_EXERCISE PROMPT_: Update the lines from the line with "You are a GUI" to the line with "[x=419, y=664]", changing "Display Name" to "Email Address" and leaving all other text unchanged. Return only those lines.

======== RECORD LIST

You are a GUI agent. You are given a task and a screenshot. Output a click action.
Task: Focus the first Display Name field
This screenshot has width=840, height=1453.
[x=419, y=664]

================
======== RECORD LIST

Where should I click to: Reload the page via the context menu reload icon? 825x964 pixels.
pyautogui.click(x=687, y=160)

================
======== RECORD LIST

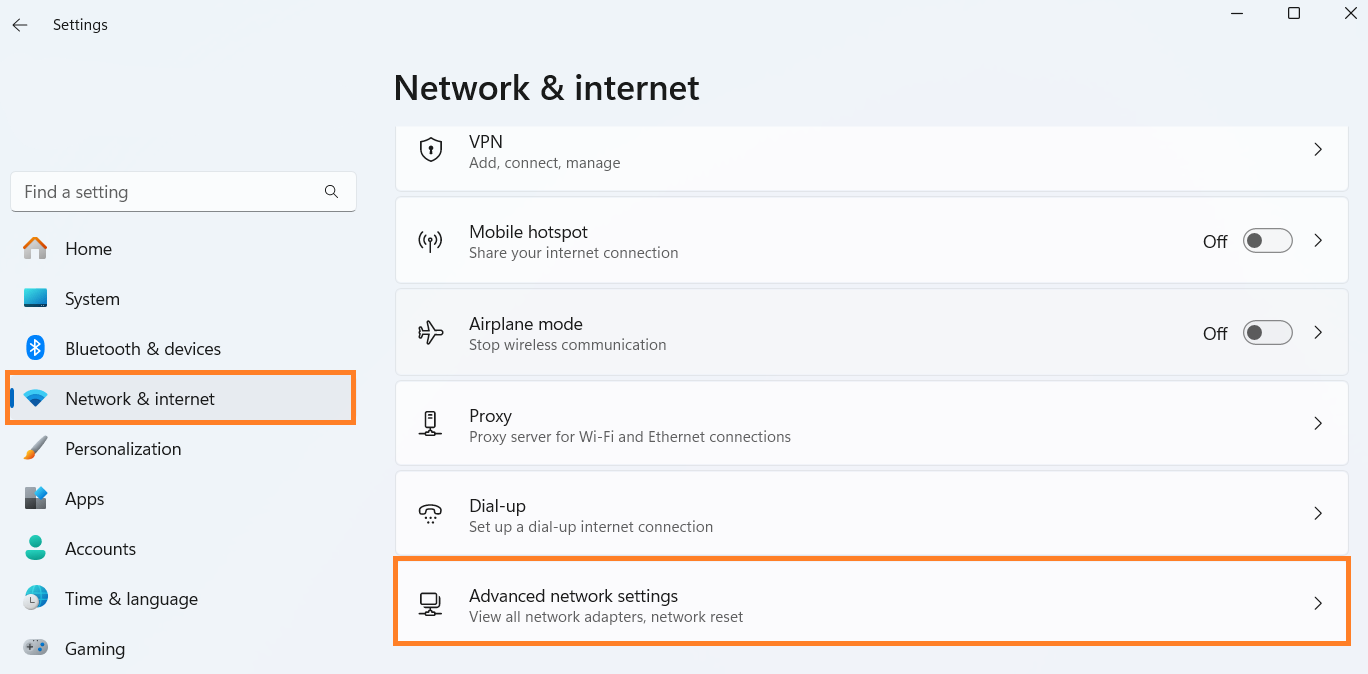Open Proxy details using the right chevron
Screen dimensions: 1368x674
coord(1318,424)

================

_RESULT_:
You are a GUI agent. You are given a task and a screenshot. Output a click action.
Task: Focus the first Email Address field
This screenshot has width=840, height=1453.
[x=419, y=664]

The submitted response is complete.